### What is required
Your task is to give the number of lines in the listing that include "embed", and nothing else.
====== Materials provided ======
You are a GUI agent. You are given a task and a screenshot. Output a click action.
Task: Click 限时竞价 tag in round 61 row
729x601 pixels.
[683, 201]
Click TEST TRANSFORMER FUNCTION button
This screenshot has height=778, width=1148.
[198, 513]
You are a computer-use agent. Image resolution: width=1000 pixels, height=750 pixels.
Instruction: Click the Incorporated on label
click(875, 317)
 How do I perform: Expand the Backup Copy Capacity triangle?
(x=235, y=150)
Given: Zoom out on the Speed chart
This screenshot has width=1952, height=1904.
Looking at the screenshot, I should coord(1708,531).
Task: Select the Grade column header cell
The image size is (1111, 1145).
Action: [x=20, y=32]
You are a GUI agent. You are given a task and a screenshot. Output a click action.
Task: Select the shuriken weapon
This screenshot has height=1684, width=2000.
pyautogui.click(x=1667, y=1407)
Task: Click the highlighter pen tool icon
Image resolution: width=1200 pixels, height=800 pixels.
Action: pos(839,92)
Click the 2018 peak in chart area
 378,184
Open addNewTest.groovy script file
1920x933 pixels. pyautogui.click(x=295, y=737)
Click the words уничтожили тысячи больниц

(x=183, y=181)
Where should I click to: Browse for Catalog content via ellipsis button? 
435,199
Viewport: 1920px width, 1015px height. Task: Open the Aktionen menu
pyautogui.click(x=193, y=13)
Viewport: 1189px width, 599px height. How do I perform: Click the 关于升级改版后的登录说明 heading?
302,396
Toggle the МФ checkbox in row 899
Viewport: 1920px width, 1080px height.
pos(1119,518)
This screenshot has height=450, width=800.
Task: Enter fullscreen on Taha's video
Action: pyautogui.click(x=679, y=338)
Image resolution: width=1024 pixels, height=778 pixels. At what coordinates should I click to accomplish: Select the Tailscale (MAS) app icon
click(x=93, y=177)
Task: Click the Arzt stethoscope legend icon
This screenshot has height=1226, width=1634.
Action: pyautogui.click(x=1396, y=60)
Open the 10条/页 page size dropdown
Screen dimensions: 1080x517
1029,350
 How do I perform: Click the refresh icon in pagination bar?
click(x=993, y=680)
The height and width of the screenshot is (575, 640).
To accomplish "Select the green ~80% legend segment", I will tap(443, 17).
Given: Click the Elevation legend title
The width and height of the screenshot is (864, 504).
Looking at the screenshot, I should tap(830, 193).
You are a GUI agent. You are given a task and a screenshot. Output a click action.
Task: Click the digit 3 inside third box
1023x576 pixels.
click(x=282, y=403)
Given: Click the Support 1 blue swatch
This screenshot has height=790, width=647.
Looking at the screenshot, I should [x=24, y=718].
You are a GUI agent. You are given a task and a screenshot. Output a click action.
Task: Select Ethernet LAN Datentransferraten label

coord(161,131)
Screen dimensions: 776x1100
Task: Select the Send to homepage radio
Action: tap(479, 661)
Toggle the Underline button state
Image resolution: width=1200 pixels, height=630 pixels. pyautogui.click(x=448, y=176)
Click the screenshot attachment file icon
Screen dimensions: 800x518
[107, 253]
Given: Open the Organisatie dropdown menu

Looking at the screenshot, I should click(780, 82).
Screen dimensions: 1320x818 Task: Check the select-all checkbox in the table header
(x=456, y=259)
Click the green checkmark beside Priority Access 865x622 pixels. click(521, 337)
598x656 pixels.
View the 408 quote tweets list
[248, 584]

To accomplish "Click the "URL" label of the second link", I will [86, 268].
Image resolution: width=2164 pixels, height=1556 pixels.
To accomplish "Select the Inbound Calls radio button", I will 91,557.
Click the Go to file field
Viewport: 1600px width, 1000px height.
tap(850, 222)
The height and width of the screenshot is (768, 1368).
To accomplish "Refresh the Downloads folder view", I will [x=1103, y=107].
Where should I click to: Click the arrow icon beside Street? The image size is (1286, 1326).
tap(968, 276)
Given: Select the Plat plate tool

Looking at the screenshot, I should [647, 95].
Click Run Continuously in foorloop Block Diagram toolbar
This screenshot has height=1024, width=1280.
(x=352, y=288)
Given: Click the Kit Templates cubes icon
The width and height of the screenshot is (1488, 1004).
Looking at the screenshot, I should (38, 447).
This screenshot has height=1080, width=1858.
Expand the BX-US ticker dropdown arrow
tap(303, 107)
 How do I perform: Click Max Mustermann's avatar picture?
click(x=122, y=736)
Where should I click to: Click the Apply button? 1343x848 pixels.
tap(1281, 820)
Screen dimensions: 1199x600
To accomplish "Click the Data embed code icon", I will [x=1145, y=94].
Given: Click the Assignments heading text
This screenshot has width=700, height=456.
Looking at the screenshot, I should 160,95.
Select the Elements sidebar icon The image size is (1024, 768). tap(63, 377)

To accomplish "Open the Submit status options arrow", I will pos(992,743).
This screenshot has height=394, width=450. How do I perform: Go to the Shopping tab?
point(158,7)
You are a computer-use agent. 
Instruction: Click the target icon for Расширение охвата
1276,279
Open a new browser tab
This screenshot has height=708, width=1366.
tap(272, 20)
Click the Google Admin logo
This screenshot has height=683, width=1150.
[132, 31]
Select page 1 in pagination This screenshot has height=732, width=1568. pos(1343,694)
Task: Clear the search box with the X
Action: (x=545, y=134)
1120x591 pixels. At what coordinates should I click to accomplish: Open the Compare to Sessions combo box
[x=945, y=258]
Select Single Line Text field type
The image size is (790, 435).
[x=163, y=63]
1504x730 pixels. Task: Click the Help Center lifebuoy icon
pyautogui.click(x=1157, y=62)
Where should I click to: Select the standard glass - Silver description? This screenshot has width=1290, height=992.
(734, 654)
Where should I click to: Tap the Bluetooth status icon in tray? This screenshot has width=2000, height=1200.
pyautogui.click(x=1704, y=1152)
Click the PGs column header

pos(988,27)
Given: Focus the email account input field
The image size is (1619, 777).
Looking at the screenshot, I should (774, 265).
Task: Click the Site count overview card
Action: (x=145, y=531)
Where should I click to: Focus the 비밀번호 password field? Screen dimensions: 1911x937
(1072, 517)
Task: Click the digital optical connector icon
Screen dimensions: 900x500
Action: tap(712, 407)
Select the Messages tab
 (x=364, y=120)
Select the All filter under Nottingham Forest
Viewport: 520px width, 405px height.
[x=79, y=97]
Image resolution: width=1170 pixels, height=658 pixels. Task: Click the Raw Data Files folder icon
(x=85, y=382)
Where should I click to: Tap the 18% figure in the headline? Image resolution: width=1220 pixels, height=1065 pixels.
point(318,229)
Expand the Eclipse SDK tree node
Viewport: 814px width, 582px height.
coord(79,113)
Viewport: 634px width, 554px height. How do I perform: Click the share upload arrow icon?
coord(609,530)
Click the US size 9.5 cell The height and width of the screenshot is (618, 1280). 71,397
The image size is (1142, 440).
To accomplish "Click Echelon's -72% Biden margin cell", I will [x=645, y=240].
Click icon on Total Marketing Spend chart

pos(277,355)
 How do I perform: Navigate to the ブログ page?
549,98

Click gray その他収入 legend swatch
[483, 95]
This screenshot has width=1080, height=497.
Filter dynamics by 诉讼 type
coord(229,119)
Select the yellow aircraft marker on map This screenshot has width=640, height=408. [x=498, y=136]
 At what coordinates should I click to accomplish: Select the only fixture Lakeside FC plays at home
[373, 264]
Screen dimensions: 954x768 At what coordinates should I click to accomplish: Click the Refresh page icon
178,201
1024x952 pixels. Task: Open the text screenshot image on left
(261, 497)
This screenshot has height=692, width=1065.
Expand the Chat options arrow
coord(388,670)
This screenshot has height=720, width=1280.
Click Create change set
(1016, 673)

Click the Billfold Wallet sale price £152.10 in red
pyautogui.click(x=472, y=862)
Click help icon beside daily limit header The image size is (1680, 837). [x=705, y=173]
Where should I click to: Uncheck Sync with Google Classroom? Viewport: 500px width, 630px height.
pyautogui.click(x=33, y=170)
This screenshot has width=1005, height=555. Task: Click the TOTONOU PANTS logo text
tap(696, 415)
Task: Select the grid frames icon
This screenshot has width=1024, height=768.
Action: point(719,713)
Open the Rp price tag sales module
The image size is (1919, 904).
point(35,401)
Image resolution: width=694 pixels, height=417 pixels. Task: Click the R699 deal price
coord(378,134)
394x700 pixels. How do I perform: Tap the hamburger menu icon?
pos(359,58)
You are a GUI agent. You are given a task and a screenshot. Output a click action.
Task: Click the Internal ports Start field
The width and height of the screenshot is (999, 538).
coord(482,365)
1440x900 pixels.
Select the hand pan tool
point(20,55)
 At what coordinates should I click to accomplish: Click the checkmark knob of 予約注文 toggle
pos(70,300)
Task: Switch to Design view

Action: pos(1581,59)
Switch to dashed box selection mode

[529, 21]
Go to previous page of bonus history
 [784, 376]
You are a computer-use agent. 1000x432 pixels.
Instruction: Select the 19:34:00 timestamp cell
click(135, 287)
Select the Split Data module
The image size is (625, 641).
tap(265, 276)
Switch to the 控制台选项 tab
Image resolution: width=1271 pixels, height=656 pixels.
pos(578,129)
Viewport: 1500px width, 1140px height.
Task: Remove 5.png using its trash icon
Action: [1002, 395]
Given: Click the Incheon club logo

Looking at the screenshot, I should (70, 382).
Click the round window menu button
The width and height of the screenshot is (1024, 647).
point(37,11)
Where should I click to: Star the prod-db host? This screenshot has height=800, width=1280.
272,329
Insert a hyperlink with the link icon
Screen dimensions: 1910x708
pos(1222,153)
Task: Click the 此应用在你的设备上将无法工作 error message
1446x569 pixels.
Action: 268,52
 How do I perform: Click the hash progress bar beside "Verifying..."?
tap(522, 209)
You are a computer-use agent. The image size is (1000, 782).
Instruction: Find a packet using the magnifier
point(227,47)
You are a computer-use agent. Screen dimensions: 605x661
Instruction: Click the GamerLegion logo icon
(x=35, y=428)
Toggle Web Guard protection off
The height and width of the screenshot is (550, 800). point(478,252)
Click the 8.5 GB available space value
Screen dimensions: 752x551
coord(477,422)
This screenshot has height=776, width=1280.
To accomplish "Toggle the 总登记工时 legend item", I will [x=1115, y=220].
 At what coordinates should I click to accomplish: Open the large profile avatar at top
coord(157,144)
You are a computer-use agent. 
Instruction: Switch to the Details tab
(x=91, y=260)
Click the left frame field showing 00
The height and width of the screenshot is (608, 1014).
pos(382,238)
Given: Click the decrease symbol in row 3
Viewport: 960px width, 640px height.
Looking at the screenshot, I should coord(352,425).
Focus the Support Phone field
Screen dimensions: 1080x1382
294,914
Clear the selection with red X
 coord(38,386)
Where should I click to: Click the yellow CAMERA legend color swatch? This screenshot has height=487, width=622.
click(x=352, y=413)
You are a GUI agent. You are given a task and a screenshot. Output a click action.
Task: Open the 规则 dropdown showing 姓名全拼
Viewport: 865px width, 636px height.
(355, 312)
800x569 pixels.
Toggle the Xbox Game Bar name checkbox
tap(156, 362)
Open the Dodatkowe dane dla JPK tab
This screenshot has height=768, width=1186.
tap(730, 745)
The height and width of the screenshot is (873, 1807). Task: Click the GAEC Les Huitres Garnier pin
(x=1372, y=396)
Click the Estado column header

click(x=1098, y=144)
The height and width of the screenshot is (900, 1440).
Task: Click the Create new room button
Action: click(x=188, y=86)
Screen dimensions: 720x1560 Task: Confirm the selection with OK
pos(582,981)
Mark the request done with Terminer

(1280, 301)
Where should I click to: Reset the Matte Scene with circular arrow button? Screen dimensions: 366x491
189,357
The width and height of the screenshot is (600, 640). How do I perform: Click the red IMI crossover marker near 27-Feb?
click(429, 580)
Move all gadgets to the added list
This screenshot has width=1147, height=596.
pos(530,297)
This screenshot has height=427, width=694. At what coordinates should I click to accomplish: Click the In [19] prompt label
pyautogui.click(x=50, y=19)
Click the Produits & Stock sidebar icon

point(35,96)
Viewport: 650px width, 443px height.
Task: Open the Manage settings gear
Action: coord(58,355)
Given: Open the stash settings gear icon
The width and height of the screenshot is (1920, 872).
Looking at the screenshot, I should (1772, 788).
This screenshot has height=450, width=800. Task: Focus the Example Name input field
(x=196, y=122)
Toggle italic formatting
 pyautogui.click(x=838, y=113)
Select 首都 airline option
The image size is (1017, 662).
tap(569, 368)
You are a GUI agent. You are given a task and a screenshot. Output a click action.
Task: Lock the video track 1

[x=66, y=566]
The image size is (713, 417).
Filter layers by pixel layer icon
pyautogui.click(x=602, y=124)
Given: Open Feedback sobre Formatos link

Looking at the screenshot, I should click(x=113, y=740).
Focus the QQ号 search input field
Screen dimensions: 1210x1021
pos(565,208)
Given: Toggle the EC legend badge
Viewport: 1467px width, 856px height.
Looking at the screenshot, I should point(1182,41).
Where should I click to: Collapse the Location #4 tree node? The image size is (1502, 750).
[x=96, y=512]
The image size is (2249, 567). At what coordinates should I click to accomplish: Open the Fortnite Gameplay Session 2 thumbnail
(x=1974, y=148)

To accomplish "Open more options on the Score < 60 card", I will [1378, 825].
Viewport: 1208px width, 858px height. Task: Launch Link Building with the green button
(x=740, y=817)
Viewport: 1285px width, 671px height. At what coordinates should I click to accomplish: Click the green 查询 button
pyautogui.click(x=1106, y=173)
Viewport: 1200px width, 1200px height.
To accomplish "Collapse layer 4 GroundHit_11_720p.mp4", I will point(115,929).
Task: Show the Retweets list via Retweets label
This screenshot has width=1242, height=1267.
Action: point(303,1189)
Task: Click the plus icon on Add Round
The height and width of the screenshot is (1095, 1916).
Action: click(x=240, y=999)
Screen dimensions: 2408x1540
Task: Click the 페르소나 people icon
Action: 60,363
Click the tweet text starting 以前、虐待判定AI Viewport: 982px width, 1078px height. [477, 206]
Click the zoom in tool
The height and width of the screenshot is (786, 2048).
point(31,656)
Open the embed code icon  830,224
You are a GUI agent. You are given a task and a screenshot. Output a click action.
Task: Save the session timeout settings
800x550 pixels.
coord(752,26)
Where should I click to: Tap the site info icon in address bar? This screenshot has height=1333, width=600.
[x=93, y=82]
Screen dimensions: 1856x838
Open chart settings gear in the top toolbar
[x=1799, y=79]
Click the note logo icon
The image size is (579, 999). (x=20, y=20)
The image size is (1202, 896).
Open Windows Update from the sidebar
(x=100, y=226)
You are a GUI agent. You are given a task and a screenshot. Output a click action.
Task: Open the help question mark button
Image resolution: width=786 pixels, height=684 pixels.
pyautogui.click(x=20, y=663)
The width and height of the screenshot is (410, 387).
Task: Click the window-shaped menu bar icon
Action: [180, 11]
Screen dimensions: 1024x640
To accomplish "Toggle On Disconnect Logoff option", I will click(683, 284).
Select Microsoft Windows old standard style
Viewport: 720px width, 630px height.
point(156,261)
======
### Result for this task
2